Judge of Delhi High Court
- In office 13 July 1990 – 14 November 2003
- Nominated by: Ranganath Misra
- Appointed by: Ramaswamy Venkataraman

Personal details
- Born: 14 November 1941 (age 84)

= Usha Mehra =

Former judge of the Delhi High Court, in India

Usha Mehra (born 14 November 1941) is a former judge of the Delhi High Court, in India. She authored a significant report on lapses in police and judicial procedure in investigating and prosecuting cases of sexual assault in India, following the 2012 Delhi gang-rape and murder.

== Career ==

=== Judicial career ===
Mehra enrolled with the Bar Council of Delhi in 1962, and practiced law in Delhi. She represented the Northern Railway between 1965 and 1980, until her appointment to the judiciary. In 1980, Mehra was appointed as a District and Sessions Judge, and became the Registrar of the Delhi High Court between 1984 and 1987. She was appointed as an additional judge of the Delhi High Court on 13 July 1990, and her appointment was made permanent on 7 November 1990. She retired from judicial service on 14 November 2003.

As a High Court judge, Mehra, along with Judge Pradeep Nandrajog, acquitted S.A.R. Geelani and Afsan Guru of all charges in relation to the 2001 Indian Parliament attack, setting aside the death penalty awarded to Geelani, and confirming it for two other persons convicted in the case. Their order was confirmed by the Indian Supreme Court, and was widely reported. In 2003, Mehra and Nandrajog also issued guidelines for witness protection, which would remain in force until the enactment of a law for witness protection.

=== Commission Report on the 2012 Delhi Gang-Rape and Murder ===
In December 2012, following the 2012 Delhi gang-rape and murder, the Government of India established a Commission of Inquiry to examine lapses in security and safety of women in Delhi, and to make recommendations for improving the same. Mehra was appointed to head this commission. Mehra consulted with a number of civil society groups and student organizations, and with the Delhi Police, and submitted a report for the commission on 22 February 2013. The Commission noted that the Delhi Police had handled the incident negligently, and had failed to co-ordinate adequately with transport authorities. Mehra recommended, amongst other things, that rules of evidence and procedure should be amended to make it easier for survivors of sexual assault to provide testimony; called for more rigorous sentencing for such offences, and also recommended several institutional reforms within the police force, such as increased recruitment of female officers.

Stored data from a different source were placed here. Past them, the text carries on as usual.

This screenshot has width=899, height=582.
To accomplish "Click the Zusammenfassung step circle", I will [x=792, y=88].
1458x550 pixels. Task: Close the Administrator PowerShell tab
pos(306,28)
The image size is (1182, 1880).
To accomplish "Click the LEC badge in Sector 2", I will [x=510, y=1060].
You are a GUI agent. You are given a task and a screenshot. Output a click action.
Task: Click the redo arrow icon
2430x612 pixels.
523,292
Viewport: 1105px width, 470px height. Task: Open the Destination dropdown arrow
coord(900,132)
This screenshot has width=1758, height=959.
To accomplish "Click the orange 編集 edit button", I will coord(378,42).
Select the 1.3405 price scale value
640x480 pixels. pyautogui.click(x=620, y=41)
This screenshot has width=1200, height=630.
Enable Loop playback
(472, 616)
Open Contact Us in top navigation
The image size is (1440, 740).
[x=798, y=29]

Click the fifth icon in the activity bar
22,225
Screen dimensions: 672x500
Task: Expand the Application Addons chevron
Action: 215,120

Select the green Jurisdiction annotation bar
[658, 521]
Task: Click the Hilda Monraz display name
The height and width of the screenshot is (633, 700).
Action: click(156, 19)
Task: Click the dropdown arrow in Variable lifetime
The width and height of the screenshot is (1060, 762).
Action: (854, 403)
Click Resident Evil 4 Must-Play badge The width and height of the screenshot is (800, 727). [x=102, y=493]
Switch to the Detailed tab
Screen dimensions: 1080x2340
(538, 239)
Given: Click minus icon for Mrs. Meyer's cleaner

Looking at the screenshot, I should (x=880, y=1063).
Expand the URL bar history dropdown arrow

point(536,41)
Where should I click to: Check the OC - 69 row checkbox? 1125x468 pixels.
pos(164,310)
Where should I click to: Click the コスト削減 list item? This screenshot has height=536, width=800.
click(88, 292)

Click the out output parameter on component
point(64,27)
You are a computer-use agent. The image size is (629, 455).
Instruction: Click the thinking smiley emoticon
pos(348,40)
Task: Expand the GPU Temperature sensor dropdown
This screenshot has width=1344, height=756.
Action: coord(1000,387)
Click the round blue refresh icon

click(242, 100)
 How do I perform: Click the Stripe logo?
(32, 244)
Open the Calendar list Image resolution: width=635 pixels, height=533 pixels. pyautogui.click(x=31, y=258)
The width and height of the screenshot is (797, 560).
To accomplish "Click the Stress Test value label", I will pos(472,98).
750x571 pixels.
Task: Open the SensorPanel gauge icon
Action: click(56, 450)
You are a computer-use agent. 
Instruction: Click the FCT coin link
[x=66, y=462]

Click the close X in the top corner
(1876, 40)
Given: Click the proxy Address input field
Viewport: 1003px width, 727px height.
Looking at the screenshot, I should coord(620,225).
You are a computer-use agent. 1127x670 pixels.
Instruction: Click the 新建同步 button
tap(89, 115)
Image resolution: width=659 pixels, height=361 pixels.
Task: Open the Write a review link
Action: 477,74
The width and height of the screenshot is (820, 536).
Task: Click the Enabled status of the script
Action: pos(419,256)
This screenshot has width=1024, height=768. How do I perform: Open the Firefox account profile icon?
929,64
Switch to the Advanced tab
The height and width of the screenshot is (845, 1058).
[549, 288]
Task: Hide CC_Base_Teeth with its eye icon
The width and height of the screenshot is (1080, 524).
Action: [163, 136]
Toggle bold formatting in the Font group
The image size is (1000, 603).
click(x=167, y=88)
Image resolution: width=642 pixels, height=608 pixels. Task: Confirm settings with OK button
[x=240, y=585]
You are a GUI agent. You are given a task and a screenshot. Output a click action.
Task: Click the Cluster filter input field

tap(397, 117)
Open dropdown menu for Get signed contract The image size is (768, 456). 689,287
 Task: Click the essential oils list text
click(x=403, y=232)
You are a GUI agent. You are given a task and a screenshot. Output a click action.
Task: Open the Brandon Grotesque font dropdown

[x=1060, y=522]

The Delhi Police and Delhi Government have since begun implementation of several of the recommendations that Mehra has made in her report. In August 2013, the Delhi Police announced that they had expanded recruitment for women in the force, following Mehra's recommendations. In 2014, the Ministry for Women and Child Development announced that their intention to establish special one-stop centers for the reporting of crimes against women, in all districts, following Mehra's recommendation for such centers. In 2014, Mehra criticized the Delhi Government and Police for failing to implement most of her recommendations. In 2015, the Delhi Police confirmed that they had commissioned a study on the psychology of offences committed against women, which was also recommended by Mehra, in order to help with better policing and investigation of sexual assault cases.

=== Law Commission of India ===
In 2013, Mehra was appointed as a member of the Law Commission of India. During her tenure at the Law Commission, the Commission presented a report calling for the abolition of the death penalty, except in terror cases. Mehra disagreed with the commission, including a note of dissent in the report, stating that she felt that the death penalty should be retained, "...keeping in view the circumstances prevailing in our country."

=== Other appointments ===
In 2005, Mehra was appointed by the Delhi High Court to supervise the Delhi Development Authority's implementation of orders to remove illegal establishments built on the riverbed and floodplain of the Yamuna river.

In 2007, Mehra was appointed to head a commission to inquire into the categorisation of sub-castes, for the purpose of affirmative action. Mehra's report stated that castes could not be seen as a homogeneous group, and recommended categorisation of castes to improve affirmative action policies. The Report received wide public attention.

In 2011, Mehra was appointed as a member of the Indian Court of Arbitration for Sports (ICAS), a dispute resolution body established by the Indian Olympic Associationto address sports-related disputes.